● **Te doen**
**A.** Beantwoord alstublieft de volgende vragen over het fragment:
(i) Van wie is OmgevingConnect een online bibliotheek?
(ii) Op welke datum viel het arrest van de Raad van State?
(iii) Welke rechter heeft volgens de vraag in het fragment de aanvrager verplicht een reeks bomen te kappen?
**B.** Haal uit het fragment letterlijk alles vanaf "OmgevingConnect is een" tot en met "wegens abnormale burenhinder?".

● **Fragment**
((

OmgevingConnect is een online bibliotheek van Vanden Broele

De verplichting voor de vergunningverlenende overheid om zijn medewerking te verlenen aan het uitvoeren van vonnissen en arresten

De verplichting voor de vergunningverlenende overheid om zijn medewerking te verlenen aan het uitvoeren van vonnissen en arresten: mag een gemeente de noodzakelijke kapvergunning weigeren wanneer de vrederechter de aanvrager heeft verplicht om een reeks bomen te kappen wegens abnormale burenhinder?

 

Een recent arrest van de Raad van State van 17 december 2019 legt de aanhoudende tweestrijd bloot tussen de rechterlijke macht (vrederechter-burgerlijke rechtbank) en de uitvoerende macht (vergunningverlenende overheid). Waar de vergunningverlenende overheid zich in principe niet mag inlaten met burgerlijke rechten en burenhinder, is zij soms toch ertoe verplicht om haar medewerking te verlenen aan de uitvoering van vonnissen en arresten ….én de daartoe noodzakelijke omgevingsvergunning af te leveren.

))

● **Overzicht**
((

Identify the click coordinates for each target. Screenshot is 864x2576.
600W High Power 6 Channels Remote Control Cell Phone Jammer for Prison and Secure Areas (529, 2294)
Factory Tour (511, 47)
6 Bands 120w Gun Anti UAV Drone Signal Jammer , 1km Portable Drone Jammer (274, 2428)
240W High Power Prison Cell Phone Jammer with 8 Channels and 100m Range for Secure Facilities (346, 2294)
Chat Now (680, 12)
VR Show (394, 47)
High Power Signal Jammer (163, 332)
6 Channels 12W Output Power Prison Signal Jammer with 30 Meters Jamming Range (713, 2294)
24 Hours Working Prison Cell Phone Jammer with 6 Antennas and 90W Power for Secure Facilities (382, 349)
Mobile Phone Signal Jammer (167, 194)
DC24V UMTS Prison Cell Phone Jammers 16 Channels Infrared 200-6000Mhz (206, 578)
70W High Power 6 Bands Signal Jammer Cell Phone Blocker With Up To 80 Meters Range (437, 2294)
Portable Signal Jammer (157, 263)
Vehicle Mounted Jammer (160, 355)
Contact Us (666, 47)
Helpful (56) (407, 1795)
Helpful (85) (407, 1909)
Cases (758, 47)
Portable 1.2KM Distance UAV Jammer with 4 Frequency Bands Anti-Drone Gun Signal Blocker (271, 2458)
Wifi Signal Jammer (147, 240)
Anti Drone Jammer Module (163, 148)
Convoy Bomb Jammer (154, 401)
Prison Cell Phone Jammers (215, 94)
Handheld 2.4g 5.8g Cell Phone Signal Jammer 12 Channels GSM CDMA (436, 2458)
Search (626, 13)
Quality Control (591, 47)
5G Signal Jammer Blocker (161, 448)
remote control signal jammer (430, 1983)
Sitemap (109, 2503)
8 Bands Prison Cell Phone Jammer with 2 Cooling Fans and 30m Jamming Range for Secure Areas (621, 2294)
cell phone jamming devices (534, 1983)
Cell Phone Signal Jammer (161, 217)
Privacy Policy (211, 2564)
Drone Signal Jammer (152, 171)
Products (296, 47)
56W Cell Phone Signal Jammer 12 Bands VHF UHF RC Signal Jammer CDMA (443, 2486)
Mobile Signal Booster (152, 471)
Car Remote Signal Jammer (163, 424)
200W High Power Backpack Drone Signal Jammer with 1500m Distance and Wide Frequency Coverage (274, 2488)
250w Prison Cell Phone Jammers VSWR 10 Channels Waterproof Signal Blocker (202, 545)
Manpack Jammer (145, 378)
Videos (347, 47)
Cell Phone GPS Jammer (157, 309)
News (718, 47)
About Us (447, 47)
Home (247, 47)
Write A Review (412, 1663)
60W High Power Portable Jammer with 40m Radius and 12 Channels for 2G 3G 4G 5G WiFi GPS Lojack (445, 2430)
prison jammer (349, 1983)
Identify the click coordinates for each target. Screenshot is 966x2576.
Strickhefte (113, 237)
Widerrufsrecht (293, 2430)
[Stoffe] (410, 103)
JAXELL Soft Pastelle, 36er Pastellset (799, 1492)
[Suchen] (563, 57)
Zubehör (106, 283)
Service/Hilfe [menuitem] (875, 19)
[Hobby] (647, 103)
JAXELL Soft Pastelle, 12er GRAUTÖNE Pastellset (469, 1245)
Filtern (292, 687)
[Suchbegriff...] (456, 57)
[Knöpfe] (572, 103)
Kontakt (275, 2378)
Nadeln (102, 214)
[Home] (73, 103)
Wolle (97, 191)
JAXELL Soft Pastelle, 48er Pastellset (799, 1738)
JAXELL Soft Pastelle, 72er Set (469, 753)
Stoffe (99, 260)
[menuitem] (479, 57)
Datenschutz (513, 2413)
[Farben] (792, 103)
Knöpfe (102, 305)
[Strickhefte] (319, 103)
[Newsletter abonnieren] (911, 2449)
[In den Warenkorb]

))

● **De antwoorden**
**A.**
(i) Van Vanden Broele.
(ii) Op 17 december 2019.
(iii) De vrederechter.

**B.**
OmgevingConnect is een online bibliotheek van Vanden Broele

De verplichting voor de vergunningverlenende overheid om zijn medewerking te verlenen aan het uitvoeren van vonnissen en arresten

De verplichting voor de vergunningverlenende overheid om zijn medewerking te verlenen aan het uitvoeren van vonnissen en arresten: mag een gemeente de noodzakelijke kapvergunning weigeren wanneer de vrederechter de aanvrager heeft verplicht om een reeks bomen te kappen wegens abnormale burenhinder?